Its invisible hand has been handcuffed.

He says users are the real customers and their interests are not being served.
Of course not! The invisible hand works because buyers directly pay for the
things they choose to use. They vote with their wallets. But when things
appear to be free and the true cost are hidden and indirect[1], the voting
becomes rigged.
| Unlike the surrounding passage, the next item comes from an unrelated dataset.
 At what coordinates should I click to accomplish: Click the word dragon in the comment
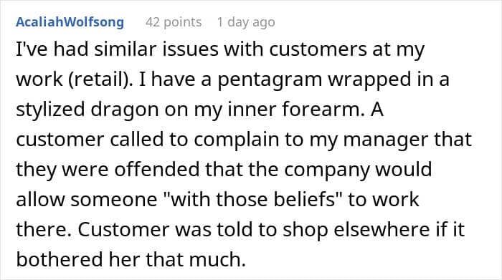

When there is a intermediary (advertising) that distributes
consumer dollars to publishers, that intermediary's vote has far more weight,
and its interests will be served at the expense of the client (consumers).
What makes it more perverse is this intermediary also has the goal of
manipulating our consumption decisions, using information asymmetries and our
own psychological weaknesses against us, and we fund them!

When he says "ads make the world go round", that should scare the shit out of
invisible hand believers.

-

[1]
[https://news.ycombinator.com/item?id=7485773](https://news.ycombinator.com/item?id=7485773)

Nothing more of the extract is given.